Below are records; repeat them all exactly.

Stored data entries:

§

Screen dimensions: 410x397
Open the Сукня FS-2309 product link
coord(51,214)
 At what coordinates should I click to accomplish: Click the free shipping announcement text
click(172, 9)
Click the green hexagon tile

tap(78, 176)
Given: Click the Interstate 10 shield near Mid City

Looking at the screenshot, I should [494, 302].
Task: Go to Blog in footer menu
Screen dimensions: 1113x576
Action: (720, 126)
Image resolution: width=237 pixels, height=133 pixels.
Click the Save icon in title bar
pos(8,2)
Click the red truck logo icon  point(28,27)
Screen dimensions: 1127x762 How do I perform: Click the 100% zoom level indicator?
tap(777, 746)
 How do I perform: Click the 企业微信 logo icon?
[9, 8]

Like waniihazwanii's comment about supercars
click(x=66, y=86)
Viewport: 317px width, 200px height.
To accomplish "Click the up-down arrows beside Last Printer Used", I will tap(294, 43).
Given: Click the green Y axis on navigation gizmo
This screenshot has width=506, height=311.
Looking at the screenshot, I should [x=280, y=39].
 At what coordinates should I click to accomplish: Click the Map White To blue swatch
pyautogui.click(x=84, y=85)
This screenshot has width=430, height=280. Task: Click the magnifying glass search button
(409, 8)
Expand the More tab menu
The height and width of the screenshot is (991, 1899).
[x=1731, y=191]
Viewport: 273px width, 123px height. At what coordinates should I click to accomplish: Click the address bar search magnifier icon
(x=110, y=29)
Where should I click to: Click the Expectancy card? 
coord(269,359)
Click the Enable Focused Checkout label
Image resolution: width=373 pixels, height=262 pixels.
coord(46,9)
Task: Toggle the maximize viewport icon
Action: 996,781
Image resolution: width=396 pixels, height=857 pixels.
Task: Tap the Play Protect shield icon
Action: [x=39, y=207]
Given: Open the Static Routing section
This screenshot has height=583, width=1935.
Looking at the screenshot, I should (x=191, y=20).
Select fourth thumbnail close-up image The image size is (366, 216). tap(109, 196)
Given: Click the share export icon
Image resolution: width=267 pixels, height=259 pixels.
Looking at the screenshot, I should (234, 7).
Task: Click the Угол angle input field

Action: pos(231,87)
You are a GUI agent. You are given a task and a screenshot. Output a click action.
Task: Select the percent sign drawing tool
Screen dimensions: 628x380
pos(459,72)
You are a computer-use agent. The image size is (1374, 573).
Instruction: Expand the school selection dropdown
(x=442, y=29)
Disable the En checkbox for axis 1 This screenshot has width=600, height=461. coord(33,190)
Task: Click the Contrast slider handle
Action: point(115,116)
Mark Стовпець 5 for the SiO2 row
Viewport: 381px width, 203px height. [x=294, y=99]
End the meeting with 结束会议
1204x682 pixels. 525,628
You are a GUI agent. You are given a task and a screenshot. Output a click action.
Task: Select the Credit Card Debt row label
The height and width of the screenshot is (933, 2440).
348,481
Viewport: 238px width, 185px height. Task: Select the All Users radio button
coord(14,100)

§

[Solution to this task]
Screen dimensions: 410x397
Open the Сукня FS-2309 product link
coord(51,214)
 At what coordinates should I click to accomplish: Click the free shipping announcement text
click(172, 9)
Click the green hexagon tile

tap(78, 176)
Given: Click the Interstate 10 shield near Mid City

Looking at the screenshot, I should [494, 302].
Task: Go to Blog in footer menu
Screen dimensions: 1113x576
Action: (720, 126)
Image resolution: width=237 pixels, height=133 pixels.
Click the Save icon in title bar
pos(8,2)
Click the red truck logo icon  point(28,27)
Screen dimensions: 1127x762 How do I perform: Click the 100% zoom level indicator?
tap(777, 746)
 How do I perform: Click the 企业微信 logo icon?
[9, 8]

Like waniihazwanii's comment about supercars
click(x=66, y=86)
Viewport: 317px width, 200px height.
To accomplish "Click the up-down arrows beside Last Printer Used", I will tap(294, 43).
Given: Click the green Y axis on navigation gizmo
This screenshot has width=506, height=311.
Looking at the screenshot, I should [x=280, y=39].
 At what coordinates should I click to accomplish: Click the Map White To blue swatch
pyautogui.click(x=84, y=85)
This screenshot has width=430, height=280. Task: Click the magnifying glass search button
(409, 8)
Expand the More tab menu
The height and width of the screenshot is (991, 1899).
[x=1731, y=191]
Viewport: 273px width, 123px height. At what coordinates should I click to accomplish: Click the address bar search magnifier icon
(x=110, y=29)
Where should I click to: Click the Expectancy card? 
coord(269,359)
Click the Enable Focused Checkout label
Image resolution: width=373 pixels, height=262 pixels.
coord(46,9)
Task: Toggle the maximize viewport icon
Action: 996,781
Image resolution: width=396 pixels, height=857 pixels.
Task: Tap the Play Protect shield icon
Action: [x=39, y=207]
Given: Open the Static Routing section
This screenshot has height=583, width=1935.
Looking at the screenshot, I should (x=191, y=20).
Select fourth thumbnail close-up image The image size is (366, 216). tap(109, 196)
Given: Click the share export icon
Image resolution: width=267 pixels, height=259 pixels.
Looking at the screenshot, I should (234, 7).
Task: Click the Угол angle input field

Action: pos(231,87)
You are a GUI agent. You are given a task and a screenshot. Output a click action.
Task: Select the percent sign drawing tool
Screen dimensions: 628x380
pos(459,72)
You are a computer-use agent. The image size is (1374, 573).
Instruction: Expand the school selection dropdown
(x=442, y=29)
Disable the En checkbox for axis 1 This screenshot has width=600, height=461. coord(33,190)
Task: Click the Contrast slider handle
Action: point(115,116)
Mark Стовпець 5 for the SiO2 row
Viewport: 381px width, 203px height. [x=294, y=99]
End the meeting with 结束会议
1204x682 pixels. 525,628
You are a GUI agent. You are given a task and a screenshot. Output a click action.
Task: Select the Credit Card Debt row label
The height and width of the screenshot is (933, 2440).
348,481
Viewport: 238px width, 185px height. Task: Select the All Users radio button
coord(14,100)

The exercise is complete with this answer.